映像通報システム「Live110」使った訓練 神戸市の臨海地域で開催

20201029Live110訓練

 警備員が110番で不審者を通報すると、警察から「では映像を送ってください」ーー。10月から兵庫県警が本格導入した映像通報システム「Live110」を使った通報の訓練を28日、遊覧船ターミナル「かもめりあ」前の岸壁で実施した。口論の末に強盗傷害事件が発生し、逃走する犯人の動画を巡回中の警備員が撮影して県警本部の司令室にライブ映像を送信。さらに逃走した犯人と思われる不審者の動画も、警備員が同システムで司令室に送信するという設定の訓練だ。(写真は犯人役の男性=画面奥=を警備員が撮影する様子)

 メリケンパークやハーバーランドなどの臨海地域の管理を神戸市から受託している「神戸港”U”パークマネジメント共同事業体」が主催した。代表企業である早駒運輸(神戸市中央区)が映像通報システムに関心を持ち、所轄署である水上署と生田署に訓練の指導を求めた。神戸市の神戸港管理事務所や危機管理室も協力し、訓練が実現した。訓練には共同事業体の参加会社や警備員など約20人が参加した。

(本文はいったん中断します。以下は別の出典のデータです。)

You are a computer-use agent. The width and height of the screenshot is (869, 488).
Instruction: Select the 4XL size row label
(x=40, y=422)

 映像通報システム「Live110」は神戸市中央区に本社を置くドーンが開発。消防向け映像通報システム「Live119」も神戸市や小野市で7月から本運用が始まった。司令室の判断で通報者のスマートフォンに向けてショートメールで接続先のURLを送り、受け取った通報者がURLに接続すると自動的にカメラが起動して映像の送信を始める。あらかじめ特定のアプリなどのインストールを必要としないのが特徴だ。

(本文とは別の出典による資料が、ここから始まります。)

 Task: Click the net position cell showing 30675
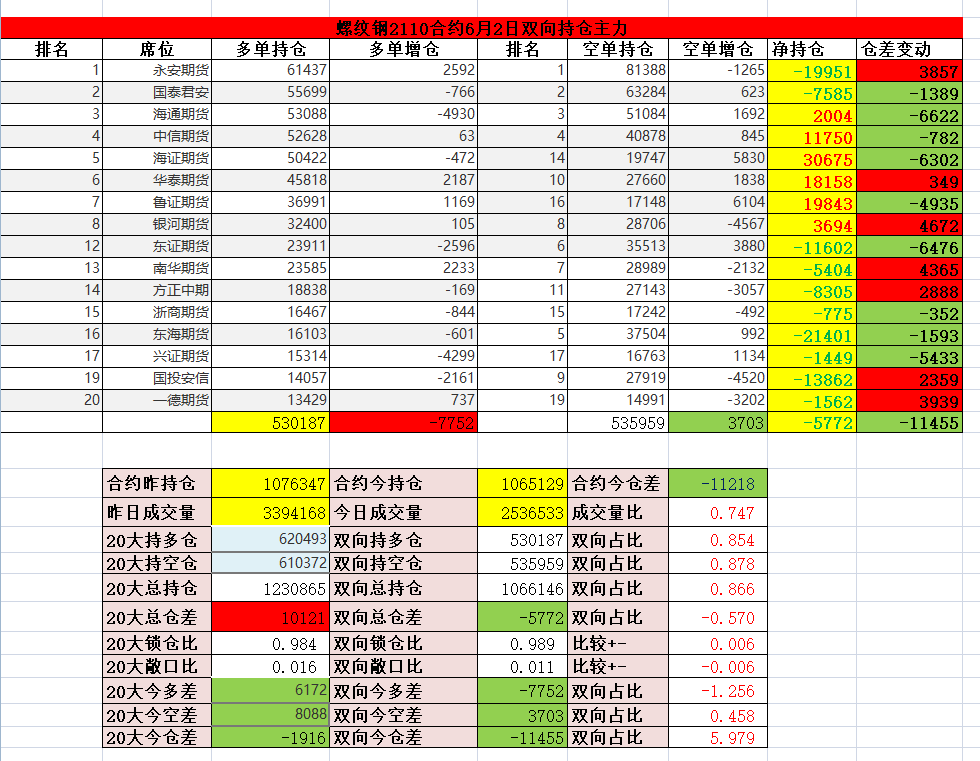(812, 158)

  この日の訓練では実際に110番して、県警本部の司令室も訓練に参加した。通報を体験した警備員らの間では「使い方は簡単で、分かりやすかった」との声が聞かれた。一方で「デバイスエラー」と表示してカメラが立ち上がらないスマートフォンがあったことや、映像の送信を始めるまでに時間がかかる場合があるなど、訓練によって課題が明確になった面もあるようだ。

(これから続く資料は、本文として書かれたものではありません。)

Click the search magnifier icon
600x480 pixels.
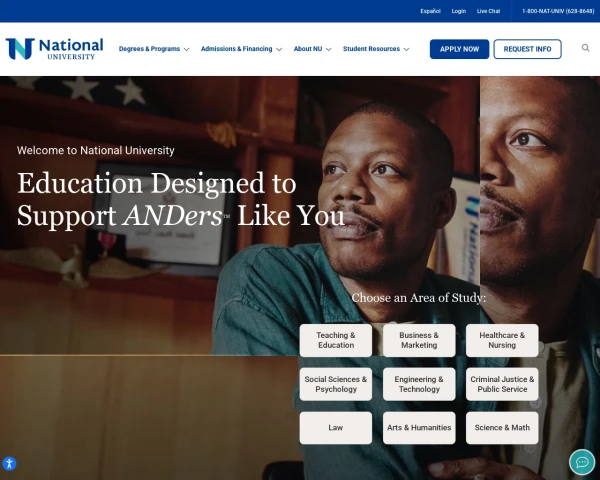[585, 48]
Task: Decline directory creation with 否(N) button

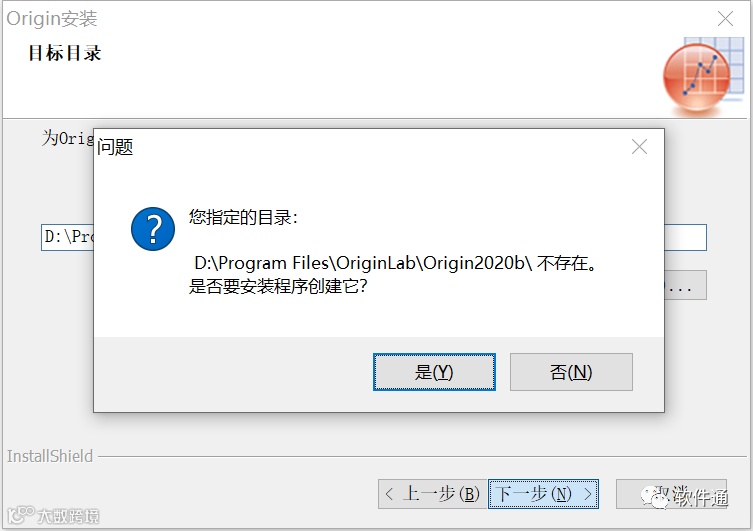Action: [x=571, y=372]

 水上署の近藤大輔地域課長は「状況判断が必要な事故が発生した場合などには、映像通報が特に大きな力を発揮するのではないか」とみる。110番の電話だけなら無料であるのに対し、映像通報の場合はパケット通信料が通報者にかかることになるが、「口頭での状況説明よりも、映像があると警察が受け取る情報量は格段に増えるので、ぜひとも協力してほしい」と話していた。